- Problem to work on -
Copy out each line of the material below with no changes.

────────────────────────────────────────

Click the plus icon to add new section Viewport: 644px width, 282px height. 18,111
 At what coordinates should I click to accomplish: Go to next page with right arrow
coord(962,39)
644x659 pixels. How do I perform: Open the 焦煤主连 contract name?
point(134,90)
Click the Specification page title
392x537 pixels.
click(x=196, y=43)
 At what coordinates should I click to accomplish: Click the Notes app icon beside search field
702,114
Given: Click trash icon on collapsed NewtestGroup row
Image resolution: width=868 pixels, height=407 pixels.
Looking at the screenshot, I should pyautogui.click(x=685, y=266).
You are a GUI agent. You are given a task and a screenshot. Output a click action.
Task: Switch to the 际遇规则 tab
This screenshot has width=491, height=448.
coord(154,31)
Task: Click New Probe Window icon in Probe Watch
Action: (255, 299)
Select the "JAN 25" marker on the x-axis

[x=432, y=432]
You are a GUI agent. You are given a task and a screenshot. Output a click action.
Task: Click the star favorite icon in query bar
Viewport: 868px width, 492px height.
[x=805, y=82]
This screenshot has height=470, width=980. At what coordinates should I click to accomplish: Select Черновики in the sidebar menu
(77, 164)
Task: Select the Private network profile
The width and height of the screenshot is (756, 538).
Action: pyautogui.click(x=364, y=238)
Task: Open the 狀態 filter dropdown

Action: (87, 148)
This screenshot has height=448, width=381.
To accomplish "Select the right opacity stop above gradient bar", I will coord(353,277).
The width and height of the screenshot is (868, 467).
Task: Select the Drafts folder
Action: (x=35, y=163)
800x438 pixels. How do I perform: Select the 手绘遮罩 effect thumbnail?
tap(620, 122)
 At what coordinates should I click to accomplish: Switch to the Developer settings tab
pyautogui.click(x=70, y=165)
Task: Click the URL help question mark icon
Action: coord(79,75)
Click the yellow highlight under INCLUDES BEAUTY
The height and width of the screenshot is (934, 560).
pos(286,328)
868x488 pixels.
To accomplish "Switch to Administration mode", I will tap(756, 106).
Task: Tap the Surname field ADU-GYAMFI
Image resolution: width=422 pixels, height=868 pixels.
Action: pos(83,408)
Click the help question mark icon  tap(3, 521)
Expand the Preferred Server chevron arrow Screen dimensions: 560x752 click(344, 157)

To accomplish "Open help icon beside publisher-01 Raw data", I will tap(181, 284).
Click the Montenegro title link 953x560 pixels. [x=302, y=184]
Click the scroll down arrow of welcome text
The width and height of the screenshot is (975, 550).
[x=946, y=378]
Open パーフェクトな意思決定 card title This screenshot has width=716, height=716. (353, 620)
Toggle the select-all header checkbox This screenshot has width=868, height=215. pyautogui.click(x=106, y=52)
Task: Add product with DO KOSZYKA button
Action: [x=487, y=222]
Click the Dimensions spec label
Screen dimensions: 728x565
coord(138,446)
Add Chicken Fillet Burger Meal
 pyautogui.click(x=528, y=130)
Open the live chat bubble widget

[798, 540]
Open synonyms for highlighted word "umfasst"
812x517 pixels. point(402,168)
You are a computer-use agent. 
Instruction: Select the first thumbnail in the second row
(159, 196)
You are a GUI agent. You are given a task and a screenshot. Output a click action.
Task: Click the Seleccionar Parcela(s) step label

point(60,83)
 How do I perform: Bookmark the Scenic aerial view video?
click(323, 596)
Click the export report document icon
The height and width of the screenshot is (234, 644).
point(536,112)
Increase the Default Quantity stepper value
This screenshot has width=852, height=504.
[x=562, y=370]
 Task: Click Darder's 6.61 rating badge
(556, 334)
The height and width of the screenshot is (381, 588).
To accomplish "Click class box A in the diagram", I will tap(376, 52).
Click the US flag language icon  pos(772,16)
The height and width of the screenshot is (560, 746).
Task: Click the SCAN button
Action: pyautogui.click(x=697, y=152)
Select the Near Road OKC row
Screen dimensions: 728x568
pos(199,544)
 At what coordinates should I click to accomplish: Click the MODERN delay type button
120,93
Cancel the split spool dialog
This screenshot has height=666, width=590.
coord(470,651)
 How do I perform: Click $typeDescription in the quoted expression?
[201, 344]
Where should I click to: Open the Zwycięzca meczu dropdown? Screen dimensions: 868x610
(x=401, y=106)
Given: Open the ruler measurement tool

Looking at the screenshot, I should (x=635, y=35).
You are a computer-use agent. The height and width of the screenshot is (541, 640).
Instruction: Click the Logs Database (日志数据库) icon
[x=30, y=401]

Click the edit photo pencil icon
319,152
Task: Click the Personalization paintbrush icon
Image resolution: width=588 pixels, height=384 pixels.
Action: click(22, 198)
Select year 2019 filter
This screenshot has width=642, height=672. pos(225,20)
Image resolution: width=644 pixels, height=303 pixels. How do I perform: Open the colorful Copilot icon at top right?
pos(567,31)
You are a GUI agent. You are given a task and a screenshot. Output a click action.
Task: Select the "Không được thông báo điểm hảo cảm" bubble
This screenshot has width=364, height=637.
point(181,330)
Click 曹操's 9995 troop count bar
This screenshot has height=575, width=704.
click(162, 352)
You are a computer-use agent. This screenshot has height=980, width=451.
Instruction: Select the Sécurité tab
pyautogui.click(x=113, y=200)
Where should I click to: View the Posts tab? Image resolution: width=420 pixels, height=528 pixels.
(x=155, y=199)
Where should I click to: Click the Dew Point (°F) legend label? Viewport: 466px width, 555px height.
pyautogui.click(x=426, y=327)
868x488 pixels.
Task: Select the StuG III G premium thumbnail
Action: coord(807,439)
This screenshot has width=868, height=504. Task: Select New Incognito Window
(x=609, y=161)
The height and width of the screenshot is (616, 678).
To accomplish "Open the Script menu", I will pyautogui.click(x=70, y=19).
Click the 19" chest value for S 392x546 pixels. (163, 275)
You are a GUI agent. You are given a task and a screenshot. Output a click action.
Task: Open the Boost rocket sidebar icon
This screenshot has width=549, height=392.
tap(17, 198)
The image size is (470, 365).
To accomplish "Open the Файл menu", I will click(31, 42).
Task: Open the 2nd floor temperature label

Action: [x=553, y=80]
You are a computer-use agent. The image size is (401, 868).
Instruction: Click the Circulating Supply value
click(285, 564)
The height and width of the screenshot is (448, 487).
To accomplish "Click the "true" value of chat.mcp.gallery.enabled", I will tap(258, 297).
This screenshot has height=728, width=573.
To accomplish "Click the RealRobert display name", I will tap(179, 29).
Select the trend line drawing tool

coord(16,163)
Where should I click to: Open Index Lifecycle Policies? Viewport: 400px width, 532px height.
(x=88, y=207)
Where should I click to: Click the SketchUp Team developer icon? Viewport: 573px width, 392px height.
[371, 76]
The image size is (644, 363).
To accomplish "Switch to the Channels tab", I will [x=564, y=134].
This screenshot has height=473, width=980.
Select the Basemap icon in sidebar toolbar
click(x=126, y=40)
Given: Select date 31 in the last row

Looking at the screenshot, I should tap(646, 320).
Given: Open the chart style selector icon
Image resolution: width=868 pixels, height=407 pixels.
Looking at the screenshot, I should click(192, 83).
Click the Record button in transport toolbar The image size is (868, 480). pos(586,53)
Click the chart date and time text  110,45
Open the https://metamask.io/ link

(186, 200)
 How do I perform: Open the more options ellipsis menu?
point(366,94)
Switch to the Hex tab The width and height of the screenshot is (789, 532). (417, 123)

────────────────────────────────────────

- Written solution -
Click the plus icon to add new section Viewport: 644px width, 282px height. 18,111
 At what coordinates should I click to accomplish: Go to next page with right arrow
coord(962,39)
644x659 pixels. How do I perform: Open the 焦煤主连 contract name?
point(134,90)
Click the Specification page title
392x537 pixels.
click(x=196, y=43)
 At what coordinates should I click to accomplish: Click the Notes app icon beside search field
702,114
Given: Click trash icon on collapsed NewtestGroup row
Image resolution: width=868 pixels, height=407 pixels.
Looking at the screenshot, I should pyautogui.click(x=685, y=266).
You are a GUI agent. You are given a task and a screenshot. Output a click action.
Task: Switch to the 际遇规则 tab
This screenshot has width=491, height=448.
coord(154,31)
Task: Click New Probe Window icon in Probe Watch
Action: (255, 299)
Select the "JAN 25" marker on the x-axis

[x=432, y=432]
You are a GUI agent. You are given a task and a screenshot. Output a click action.
Task: Click the star favorite icon in query bar
Viewport: 868px width, 492px height.
[x=805, y=82]
This screenshot has height=470, width=980. At what coordinates should I click to accomplish: Select Черновики in the sidebar menu
(77, 164)
Task: Select the Private network profile
The width and height of the screenshot is (756, 538).
Action: pyautogui.click(x=364, y=238)
Task: Open the 狀態 filter dropdown

Action: (87, 148)
This screenshot has height=448, width=381.
To accomplish "Select the right opacity stop above gradient bar", I will coord(353,277).
The width and height of the screenshot is (868, 467).
Task: Select the Drafts folder
Action: (x=35, y=163)
800x438 pixels. How do I perform: Select the 手绘遮罩 effect thumbnail?
tap(620, 122)
 At what coordinates should I click to accomplish: Switch to the Developer settings tab
pyautogui.click(x=70, y=165)
Task: Click the URL help question mark icon
Action: coord(79,75)
Click the yellow highlight under INCLUDES BEAUTY
The height and width of the screenshot is (934, 560).
pos(286,328)
868x488 pixels.
To accomplish "Switch to Administration mode", I will tap(756, 106).
Task: Tap the Surname field ADU-GYAMFI
Image resolution: width=422 pixels, height=868 pixels.
Action: pos(83,408)
Click the help question mark icon  tap(3, 521)
Expand the Preferred Server chevron arrow Screen dimensions: 560x752 click(344, 157)

To accomplish "Open help icon beside publisher-01 Raw data", I will tap(181, 284).
Click the Montenegro title link 953x560 pixels. [x=302, y=184]
Click the scroll down arrow of welcome text
The width and height of the screenshot is (975, 550).
[x=946, y=378]
Open パーフェクトな意思決定 card title This screenshot has width=716, height=716. (353, 620)
Toggle the select-all header checkbox This screenshot has width=868, height=215. pyautogui.click(x=106, y=52)
Task: Add product with DO KOSZYKA button
Action: [x=487, y=222]
Click the Dimensions spec label
Screen dimensions: 728x565
coord(138,446)
Add Chicken Fillet Burger Meal
 pyautogui.click(x=528, y=130)
Open the live chat bubble widget

[798, 540]
Open synonyms for highlighted word "umfasst"
812x517 pixels. point(402,168)
You are a computer-use agent. 
Instruction: Select the first thumbnail in the second row
(159, 196)
You are a GUI agent. You are given a task and a screenshot. Output a click action.
Task: Click the Seleccionar Parcela(s) step label

point(60,83)
 How do I perform: Bookmark the Scenic aerial view video?
click(323, 596)
Click the export report document icon
The height and width of the screenshot is (234, 644).
point(536,112)
Increase the Default Quantity stepper value
This screenshot has width=852, height=504.
[x=562, y=370]
 Task: Click Darder's 6.61 rating badge
(556, 334)
The height and width of the screenshot is (381, 588).
To accomplish "Click class box A in the diagram", I will tap(376, 52).
Click the US flag language icon  pos(772,16)
The height and width of the screenshot is (560, 746).
Task: Click the SCAN button
Action: pyautogui.click(x=697, y=152)
Select the Near Road OKC row
Screen dimensions: 728x568
pos(199,544)
 At what coordinates should I click to accomplish: Click the MODERN delay type button
120,93
Cancel the split spool dialog
This screenshot has height=666, width=590.
coord(470,651)
 How do I perform: Click $typeDescription in the quoted expression?
[201, 344]
Where should I click to: Open the Zwycięzca meczu dropdown? Screen dimensions: 868x610
(x=401, y=106)
Given: Open the ruler measurement tool

Looking at the screenshot, I should (x=635, y=35).
You are a computer-use agent. The height and width of the screenshot is (541, 640).
Instruction: Click the Logs Database (日志数据库) icon
[x=30, y=401]

Click the edit photo pencil icon
319,152
Task: Click the Personalization paintbrush icon
Image resolution: width=588 pixels, height=384 pixels.
Action: click(22, 198)
Select year 2019 filter
This screenshot has width=642, height=672. pos(225,20)
Image resolution: width=644 pixels, height=303 pixels. How do I perform: Open the colorful Copilot icon at top right?
pos(567,31)
You are a GUI agent. You are given a task and a screenshot. Output a click action.
Task: Select the "Không được thông báo điểm hảo cảm" bubble
This screenshot has width=364, height=637.
point(181,330)
Click 曹操's 9995 troop count bar
This screenshot has height=575, width=704.
click(162, 352)
You are a computer-use agent. This screenshot has height=980, width=451.
Instruction: Select the Sécurité tab
pyautogui.click(x=113, y=200)
Where should I click to: View the Posts tab? Image resolution: width=420 pixels, height=528 pixels.
(x=155, y=199)
Where should I click to: Click the Dew Point (°F) legend label? Viewport: 466px width, 555px height.
pyautogui.click(x=426, y=327)
868x488 pixels.
Task: Select the StuG III G premium thumbnail
Action: coord(807,439)
This screenshot has width=868, height=504. Task: Select New Incognito Window
(x=609, y=161)
The height and width of the screenshot is (616, 678).
To accomplish "Open the Script menu", I will pyautogui.click(x=70, y=19).
Click the 19" chest value for S 392x546 pixels. (163, 275)
You are a GUI agent. You are given a task and a screenshot. Output a click action.
Task: Open the Boost rocket sidebar icon
This screenshot has width=549, height=392.
tap(17, 198)
The image size is (470, 365).
To accomplish "Open the Файл menu", I will click(31, 42).
Task: Open the 2nd floor temperature label

Action: [x=553, y=80]
You are a computer-use agent. The image size is (401, 868).
Instruction: Click the Circulating Supply value
click(285, 564)
The height and width of the screenshot is (448, 487).
To accomplish "Click the "true" value of chat.mcp.gallery.enabled", I will tap(258, 297).
This screenshot has height=728, width=573.
To accomplish "Click the RealRobert display name", I will tap(179, 29).
Select the trend line drawing tool

coord(16,163)
Where should I click to: Open Index Lifecycle Policies? Viewport: 400px width, 532px height.
(x=88, y=207)
Where should I click to: Click the SketchUp Team developer icon? Viewport: 573px width, 392px height.
[371, 76]
The image size is (644, 363).
To accomplish "Switch to the Channels tab", I will [x=564, y=134].
This screenshot has height=473, width=980.
Select the Basemap icon in sidebar toolbar
click(x=126, y=40)
Given: Select date 31 in the last row

Looking at the screenshot, I should tap(646, 320).
Given: Open the chart style selector icon
Image resolution: width=868 pixels, height=407 pixels.
Looking at the screenshot, I should click(192, 83).
Click the Record button in transport toolbar The image size is (868, 480). pos(586,53)
Click the chart date and time text  110,45
Open the https://metamask.io/ link

(186, 200)
 How do I perform: Open the more options ellipsis menu?
point(366,94)
Switch to the Hex tab The width and height of the screenshot is (789, 532). (417, 123)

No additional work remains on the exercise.